Reproduce all of the items below, substituting "desktop agent" for every occurrence of "GUI agent" and leaving everything else unchanged.
Begin PROVIDED INFORMATION
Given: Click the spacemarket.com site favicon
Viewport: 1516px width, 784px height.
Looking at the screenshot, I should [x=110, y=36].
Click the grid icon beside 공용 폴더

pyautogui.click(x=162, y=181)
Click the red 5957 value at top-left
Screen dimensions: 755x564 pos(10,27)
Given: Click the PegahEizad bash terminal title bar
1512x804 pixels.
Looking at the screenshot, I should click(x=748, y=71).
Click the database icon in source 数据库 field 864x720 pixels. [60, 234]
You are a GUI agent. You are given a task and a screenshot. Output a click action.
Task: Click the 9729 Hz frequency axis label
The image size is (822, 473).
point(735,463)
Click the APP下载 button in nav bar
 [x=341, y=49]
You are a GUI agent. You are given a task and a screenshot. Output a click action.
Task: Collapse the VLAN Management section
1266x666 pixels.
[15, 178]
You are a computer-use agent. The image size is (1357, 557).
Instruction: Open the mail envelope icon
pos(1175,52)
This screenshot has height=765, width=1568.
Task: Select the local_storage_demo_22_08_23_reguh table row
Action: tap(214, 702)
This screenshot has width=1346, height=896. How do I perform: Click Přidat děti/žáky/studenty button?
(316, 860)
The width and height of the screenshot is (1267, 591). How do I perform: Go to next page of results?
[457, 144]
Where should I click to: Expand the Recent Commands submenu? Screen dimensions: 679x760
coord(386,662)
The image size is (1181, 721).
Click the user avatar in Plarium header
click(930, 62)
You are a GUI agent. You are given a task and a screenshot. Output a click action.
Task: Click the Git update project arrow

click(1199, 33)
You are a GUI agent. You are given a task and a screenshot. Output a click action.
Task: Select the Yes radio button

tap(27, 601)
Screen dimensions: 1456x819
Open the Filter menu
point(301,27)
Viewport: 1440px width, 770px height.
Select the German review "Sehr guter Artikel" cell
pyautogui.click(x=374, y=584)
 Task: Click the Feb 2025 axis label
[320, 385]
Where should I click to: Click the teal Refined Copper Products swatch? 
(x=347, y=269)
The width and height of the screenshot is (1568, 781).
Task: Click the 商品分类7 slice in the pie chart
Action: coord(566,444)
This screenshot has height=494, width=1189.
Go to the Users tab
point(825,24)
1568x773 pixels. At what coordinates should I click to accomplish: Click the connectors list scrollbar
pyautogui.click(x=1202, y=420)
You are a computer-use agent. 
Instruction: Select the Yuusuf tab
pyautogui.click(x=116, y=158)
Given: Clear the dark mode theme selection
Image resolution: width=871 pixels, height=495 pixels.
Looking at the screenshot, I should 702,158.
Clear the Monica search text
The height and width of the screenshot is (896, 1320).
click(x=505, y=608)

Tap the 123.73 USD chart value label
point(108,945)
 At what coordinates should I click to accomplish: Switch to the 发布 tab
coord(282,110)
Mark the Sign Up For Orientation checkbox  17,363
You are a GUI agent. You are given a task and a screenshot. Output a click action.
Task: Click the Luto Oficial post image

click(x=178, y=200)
End PROVIDED INFORMATION
▶ [CORRECT OUTPUT]
Given: Click the spacemarket.com site favicon
Viewport: 1516px width, 784px height.
Looking at the screenshot, I should [x=110, y=36].
Click the grid icon beside 공용 폴더

pyautogui.click(x=162, y=181)
Click the red 5957 value at top-left
Screen dimensions: 755x564 pos(10,27)
Given: Click the PegahEizad bash terminal title bar
1512x804 pixels.
Looking at the screenshot, I should click(x=748, y=71).
Click the database icon in source 数据库 field 864x720 pixels. [60, 234]
You are a desktop agent. You are given a task and a screenshot. Output a click action.
Task: Click the 9729 Hz frequency axis label
The image size is (822, 473).
point(735,463)
Click the APP下载 button in nav bar
 [x=341, y=49]
You are a desktop agent. You are given a task and a screenshot. Output a click action.
Task: Collapse the VLAN Management section
1266x666 pixels.
[15, 178]
You are a computer-use agent. The image size is (1357, 557).
Instruction: Open the mail envelope icon
pos(1175,52)
This screenshot has height=765, width=1568.
Task: Select the local_storage_demo_22_08_23_reguh table row
Action: tap(214, 702)
This screenshot has width=1346, height=896. How do I perform: Click Přidat děti/žáky/studenty button?
(316, 860)
The width and height of the screenshot is (1267, 591). How do I perform: Go to next page of results?
[457, 144]
Where should I click to: Expand the Recent Commands submenu? Screen dimensions: 679x760
coord(386,662)
The image size is (1181, 721).
Click the user avatar in Plarium header
click(930, 62)
You are a desktop agent. You are given a task and a screenshot. Output a click action.
Task: Click the Git update project arrow

click(1199, 33)
You are a desktop agent. You are given a task and a screenshot. Output a click action.
Task: Select the Yes radio button

tap(27, 601)
Screen dimensions: 1456x819
Open the Filter menu
point(301,27)
Viewport: 1440px width, 770px height.
Select the German review "Sehr guter Artikel" cell
pyautogui.click(x=374, y=584)
 Task: Click the Feb 2025 axis label
[320, 385]
Where should I click to: Click the teal Refined Copper Products swatch? 
(x=347, y=269)
The width and height of the screenshot is (1568, 781).
Task: Click the 商品分类7 slice in the pie chart
Action: coord(566,444)
This screenshot has height=494, width=1189.
Go to the Users tab
point(825,24)
1568x773 pixels. At what coordinates should I click to accomplish: Click the connectors list scrollbar
pyautogui.click(x=1202, y=420)
You are a computer-use agent. 
Instruction: Select the Yuusuf tab
pyautogui.click(x=116, y=158)
Given: Clear the dark mode theme selection
Image resolution: width=871 pixels, height=495 pixels.
Looking at the screenshot, I should 702,158.
Clear the Monica search text
The height and width of the screenshot is (896, 1320).
click(x=505, y=608)

Tap the 123.73 USD chart value label
point(108,945)
 At what coordinates should I click to accomplish: Switch to the 发布 tab
coord(282,110)
Mark the Sign Up For Orientation checkbox  17,363
You are a desktop agent. You are given a task and a screenshot. Output a click action.
Task: Click the Luto Oficial post image

click(x=178, y=200)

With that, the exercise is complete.